Following former President Donald Trump's decisive win in the early hours after Election Day, Rex Huppke's column became our fifth most-read piece:

"We are a country that just elected – that just willfully chose – one of the most cruel, unscrupulous and transparently self-serving political figures in modern history to be president. Again.

"We just elected a convicted felon who has normalized bullying, spread hate like an industrial sprinkler and shown us over and over and over again he sees laws as irrelevant and self-enrichment as sacrosanct. Faced with a billowing ocean of red flags – from indictments for trying to overturn the 2020 election to the coddling of dictators who rule enemy nations – a majority of Americans cast their vote for the man who is a totem of the worst in all of us."

4. My 8-year-old daughter got her first sleepover invite. There's no way she's going.

"Inevitably, what you decide to do with sleepovers, like so many parenting decisions, is deeply personal. One thing I have learned as a mother is that we are all trying to do our best, even if other people don't think our best is 'the best.' We base our decisions off of our life experiences, our values, our education – and we try to make the 'right' choice," wrote Carli Pierson, a former Paste BN editor.

"With sleepovers it's true, you can't control what happens in someone else's house and that is a risk. It's also true that you can't shield your children from all harm, forever and ever. But who am I to decide the 'right' answer in the great sleepover debate? I am just an imperfect mom trying to do my best."

3. The Florida judge who just gave Trump a pass in documents case will now be judged herself

"The judge overseeing Trump's federal case for allegedly taking and concealing classified documents after leaving office decided to rule counter to decades of established law and precedence to just toss the case out of court," columnist Chris Brennan wrote in July.

"But this would be a good time to press pause on our frustration because U.S. District Judge Aileen Cannon, nominated in April 2020 by Trump for the Southern District of Florida, is likely to face some judgment about her judgment."

2. Trump rambles, slurs his way through Elon Musk interview. It was an unmitigated disaster.

"For a fascism-curious billionaire who loves cuddling up to right-wing loons, Elon Musk sure is good at making right-wing politicians look stupid," wrote columnist Rex Huppke.

"Musk, with his social-media ineptness and unmerited sense of self-importance, made DeSantis look like a fool. And now he’s done the same to Trump."

1. I can't wait for all of the media coverage of Trump's confusing Tuesday night rally

Trump's rally in Florida on July 9 came just days before his July 13 rally in Butler, Pennsylvania, where a gunman killed one and injured seven others in an attempted assassination of the former president.

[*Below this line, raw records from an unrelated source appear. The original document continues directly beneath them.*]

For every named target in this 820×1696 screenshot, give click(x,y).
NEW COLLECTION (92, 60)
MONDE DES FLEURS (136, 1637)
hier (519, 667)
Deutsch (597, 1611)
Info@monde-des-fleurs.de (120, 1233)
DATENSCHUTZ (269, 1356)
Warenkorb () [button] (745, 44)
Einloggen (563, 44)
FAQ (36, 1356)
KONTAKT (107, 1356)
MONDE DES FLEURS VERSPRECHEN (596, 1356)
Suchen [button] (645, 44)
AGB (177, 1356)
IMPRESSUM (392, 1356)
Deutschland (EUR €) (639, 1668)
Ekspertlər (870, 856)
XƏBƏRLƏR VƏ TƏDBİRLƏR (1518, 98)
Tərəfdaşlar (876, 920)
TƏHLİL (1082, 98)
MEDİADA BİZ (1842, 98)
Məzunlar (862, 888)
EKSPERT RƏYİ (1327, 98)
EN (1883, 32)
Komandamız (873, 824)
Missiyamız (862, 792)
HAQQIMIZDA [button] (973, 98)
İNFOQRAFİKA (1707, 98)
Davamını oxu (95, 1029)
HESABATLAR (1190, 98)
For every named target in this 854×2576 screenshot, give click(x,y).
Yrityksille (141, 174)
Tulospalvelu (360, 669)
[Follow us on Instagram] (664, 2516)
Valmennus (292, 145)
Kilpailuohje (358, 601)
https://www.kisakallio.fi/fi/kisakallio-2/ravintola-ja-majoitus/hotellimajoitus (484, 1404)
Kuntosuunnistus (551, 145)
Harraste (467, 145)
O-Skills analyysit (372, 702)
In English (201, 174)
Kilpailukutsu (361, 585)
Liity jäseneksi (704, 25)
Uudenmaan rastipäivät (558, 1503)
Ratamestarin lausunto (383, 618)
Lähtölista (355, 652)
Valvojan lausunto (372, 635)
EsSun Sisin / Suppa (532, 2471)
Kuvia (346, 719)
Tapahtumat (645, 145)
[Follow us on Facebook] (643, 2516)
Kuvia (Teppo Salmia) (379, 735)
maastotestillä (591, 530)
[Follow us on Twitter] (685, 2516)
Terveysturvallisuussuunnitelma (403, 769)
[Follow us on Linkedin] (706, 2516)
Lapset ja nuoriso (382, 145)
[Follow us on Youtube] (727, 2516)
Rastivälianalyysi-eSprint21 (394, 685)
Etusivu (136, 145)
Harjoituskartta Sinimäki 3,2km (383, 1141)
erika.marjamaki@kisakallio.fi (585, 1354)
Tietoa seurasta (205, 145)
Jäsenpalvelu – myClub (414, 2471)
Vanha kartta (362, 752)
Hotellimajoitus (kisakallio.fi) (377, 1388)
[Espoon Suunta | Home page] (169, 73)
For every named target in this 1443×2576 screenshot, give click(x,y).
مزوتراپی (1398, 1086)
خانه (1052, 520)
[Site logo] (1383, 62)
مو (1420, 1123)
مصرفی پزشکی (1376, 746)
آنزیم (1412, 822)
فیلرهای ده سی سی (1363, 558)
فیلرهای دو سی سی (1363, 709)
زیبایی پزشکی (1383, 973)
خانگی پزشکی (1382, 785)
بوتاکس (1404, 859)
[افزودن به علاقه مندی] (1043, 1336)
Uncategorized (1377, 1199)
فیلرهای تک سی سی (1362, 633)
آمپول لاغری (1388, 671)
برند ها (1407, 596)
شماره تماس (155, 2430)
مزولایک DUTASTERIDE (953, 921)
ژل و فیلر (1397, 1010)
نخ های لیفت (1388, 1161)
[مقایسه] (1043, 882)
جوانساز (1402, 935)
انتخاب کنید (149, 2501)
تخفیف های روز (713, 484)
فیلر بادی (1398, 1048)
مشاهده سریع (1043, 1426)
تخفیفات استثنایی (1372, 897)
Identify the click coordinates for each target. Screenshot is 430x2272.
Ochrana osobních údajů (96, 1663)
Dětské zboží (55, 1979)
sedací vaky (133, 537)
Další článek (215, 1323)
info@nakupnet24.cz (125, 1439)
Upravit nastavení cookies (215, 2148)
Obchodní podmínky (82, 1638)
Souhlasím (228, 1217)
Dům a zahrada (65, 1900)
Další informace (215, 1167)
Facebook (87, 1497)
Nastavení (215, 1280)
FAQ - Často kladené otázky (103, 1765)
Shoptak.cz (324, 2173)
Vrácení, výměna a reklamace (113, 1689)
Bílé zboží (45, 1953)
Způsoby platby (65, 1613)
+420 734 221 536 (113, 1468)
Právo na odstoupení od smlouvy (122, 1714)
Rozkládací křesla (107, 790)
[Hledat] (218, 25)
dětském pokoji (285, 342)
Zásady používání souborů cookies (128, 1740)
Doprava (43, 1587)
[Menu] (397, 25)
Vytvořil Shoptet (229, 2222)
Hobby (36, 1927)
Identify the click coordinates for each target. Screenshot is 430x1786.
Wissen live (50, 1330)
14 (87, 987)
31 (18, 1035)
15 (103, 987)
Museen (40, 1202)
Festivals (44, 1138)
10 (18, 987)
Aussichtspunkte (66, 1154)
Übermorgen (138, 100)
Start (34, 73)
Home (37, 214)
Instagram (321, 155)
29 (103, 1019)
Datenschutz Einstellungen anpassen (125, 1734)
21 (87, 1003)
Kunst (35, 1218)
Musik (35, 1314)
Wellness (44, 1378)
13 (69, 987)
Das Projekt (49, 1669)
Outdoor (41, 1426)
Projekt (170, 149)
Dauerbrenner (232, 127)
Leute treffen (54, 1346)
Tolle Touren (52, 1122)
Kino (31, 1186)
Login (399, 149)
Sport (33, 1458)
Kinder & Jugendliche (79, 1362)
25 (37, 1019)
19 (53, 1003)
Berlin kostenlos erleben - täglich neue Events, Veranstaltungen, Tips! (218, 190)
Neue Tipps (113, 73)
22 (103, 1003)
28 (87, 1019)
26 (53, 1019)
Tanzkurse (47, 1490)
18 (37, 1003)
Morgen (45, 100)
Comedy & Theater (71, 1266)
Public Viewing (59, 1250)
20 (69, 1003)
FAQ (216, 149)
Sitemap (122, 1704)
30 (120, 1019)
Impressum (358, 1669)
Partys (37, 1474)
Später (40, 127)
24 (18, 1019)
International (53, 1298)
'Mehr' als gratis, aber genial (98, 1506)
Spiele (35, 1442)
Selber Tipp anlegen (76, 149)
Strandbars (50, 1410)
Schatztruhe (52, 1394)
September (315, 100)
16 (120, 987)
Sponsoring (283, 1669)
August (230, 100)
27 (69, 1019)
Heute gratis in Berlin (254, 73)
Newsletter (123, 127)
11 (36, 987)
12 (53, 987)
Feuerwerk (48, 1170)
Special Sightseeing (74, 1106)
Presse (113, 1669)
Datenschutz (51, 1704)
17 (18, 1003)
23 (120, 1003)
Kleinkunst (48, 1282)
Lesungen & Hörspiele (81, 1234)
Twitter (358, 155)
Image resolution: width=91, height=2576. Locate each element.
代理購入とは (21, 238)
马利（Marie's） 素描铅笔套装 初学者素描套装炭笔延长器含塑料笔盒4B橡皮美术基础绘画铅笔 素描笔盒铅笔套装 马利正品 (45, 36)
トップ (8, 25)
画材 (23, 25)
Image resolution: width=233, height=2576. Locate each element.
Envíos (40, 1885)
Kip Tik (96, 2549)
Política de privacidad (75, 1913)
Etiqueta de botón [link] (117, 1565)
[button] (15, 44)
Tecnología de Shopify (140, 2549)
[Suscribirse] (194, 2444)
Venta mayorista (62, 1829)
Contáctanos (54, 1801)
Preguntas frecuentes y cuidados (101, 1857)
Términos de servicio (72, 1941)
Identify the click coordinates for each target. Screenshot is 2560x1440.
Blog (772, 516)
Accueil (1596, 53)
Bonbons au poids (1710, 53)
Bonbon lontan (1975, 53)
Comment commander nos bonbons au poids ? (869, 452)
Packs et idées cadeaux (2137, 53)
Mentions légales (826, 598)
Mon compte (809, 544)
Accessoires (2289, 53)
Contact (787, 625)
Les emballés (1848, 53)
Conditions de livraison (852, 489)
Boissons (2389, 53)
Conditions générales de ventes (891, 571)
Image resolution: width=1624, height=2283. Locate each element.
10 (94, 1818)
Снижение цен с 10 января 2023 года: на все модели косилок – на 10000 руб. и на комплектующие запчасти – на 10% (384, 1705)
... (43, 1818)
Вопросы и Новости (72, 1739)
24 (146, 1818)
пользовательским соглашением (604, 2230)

"Folks, I’m worried about Donald Trump and his mental decline, which was on vivid display at a rally Tuesday night on one of his Florida golf courses," wrote columnist Rex Huppke.

"During the event, the former president slurred words, claimed his son Don Jr. is married when he’s actually just engaged, and consistently described the world around him in a manner wholly inconsistent with reality.

"During one heartbreaking moment, Trump stopped talking for a full minute while the usual eerie music favored by an unhinged conspiracy group called QAnon played in the background. He sweatily moved his head back and forth and randomly pointed at people, appearing to not know exactly what he was doing."